018-19 Melihat Allah SWT Dalam Keadaan Terjaga dan Mimpi – Jam’-ul-Jawaami’

JAM‘-UL-JAWĀMI‘

Kajian dan Penjelasan dua Ushul
(Ushul Fiqh dan Ushuluddin)

Penyusun:
Darul Azka
Kholid Afandi
Nailul Huda

Penerbit: Santri salaf crew.

MELIHAT ALLAH DALAM KEADAAN TERJAGA.

Dalam permasalahan mungkin tidaknya hal ini terjadi, ada dua pendapat dari Imām al-Asy‘ariy.

Pendapat pertama, bahwa melihat Allah saat terjaga adalah mungkin terjadi. Pendapat ini di-shaḥīḥ-kan oleh al-Qādhī ‘Iyādh. Karena Nabi Mūsā a.s. pernah meminta agar dapat melihat Allah. Sedangkan Nabi Musa tidaklah bodoh dalam masalah-masalah yang mungkin dan tidak mungkin terjadi.

Pendapat kedua, bahwa melihat Allah saat terjaga itu tidak mungkin terjadi. Karena kaum Nabi Mūsā pernah memintanya, lalu mereka disiksa. Sebagaimana firman Allah yang mengisahkan permintaan mereka:

فَقَالُوْا: أَرِنَا اللهُ جَهْرَةً فَأَخَذَتْهُمُ الصَّاعِقَةُ بِظُلْمِهِمْ. (النساء: 153).

Mereka (ahli kitab) berkata: “Perlihatkanlah Allah kepada kami dengan nyata.” Maka mereka disambar petir karena kezhalimannya.” (QS. An-Nisā’: 153).

Argumentasi dari ayat ini disanggah, bahwa siksaan yang menimpa mereka adalah disebabkan keingkaran dan sikap mempersulit yang mereka lakukan, dengan meminta diperlihatakan dzāt Allah, bukan karena ketidakmungkinan terjadi.

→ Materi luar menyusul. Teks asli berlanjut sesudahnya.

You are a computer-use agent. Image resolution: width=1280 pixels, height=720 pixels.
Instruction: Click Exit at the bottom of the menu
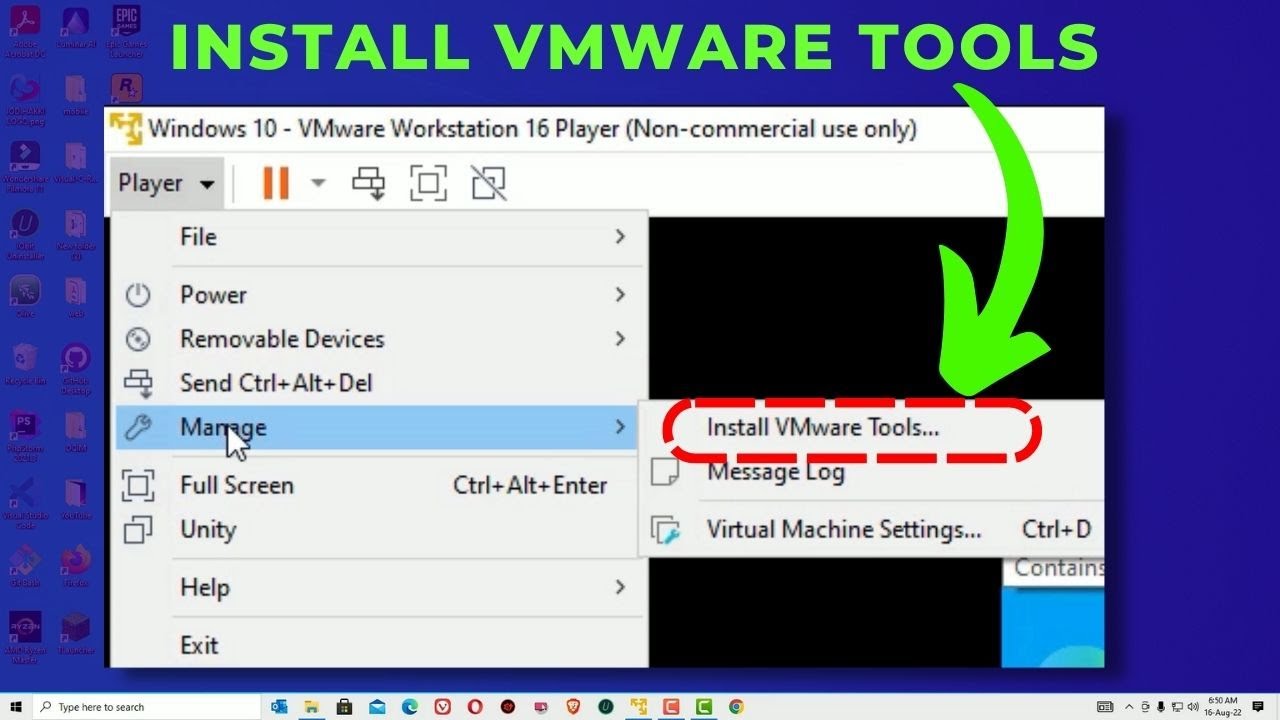tap(200, 645)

Kemudian berpijak pada pendapat pertama, apakah hal ini pernah terjadi? Ada perselisihan pandangan tentang hal ini. Pendapat yang benar adalah bahwa ini tidak akan terjadi pada selain Rasūlullāh s.a.w. Dalam hadits riwayat Imām Muslim disebutkan:

تَعَلَّمُوْا أنَّهُ لَنْ يَرَى أَحَدٌ مِنْكُمْ رَبَّهُ عَزَّ وَ جَلَّ حَتَّى يَمُوْتَ. (رواه مسلم).

Ketahuilah, bahwasanya seseorang di antara kalian tidak akan melihat Tuhannya ‘azza wa jalla hingga mati.” (HR. Muslim).

 

MELIHAT ALLAH DALAM MIMPI.

Terdapat dua pendapat tentang mungkinkah melihat Allah dalam mimpi?

Pendapat pertama, bahwa hal itu mungkin terjadi. Pendapat ini didukung oleh mayoritas ulama’. Al-Qādhī ‘Iyādh bahkan meriwayatkan adanya ijma‘ ulama’ tentang hal ini.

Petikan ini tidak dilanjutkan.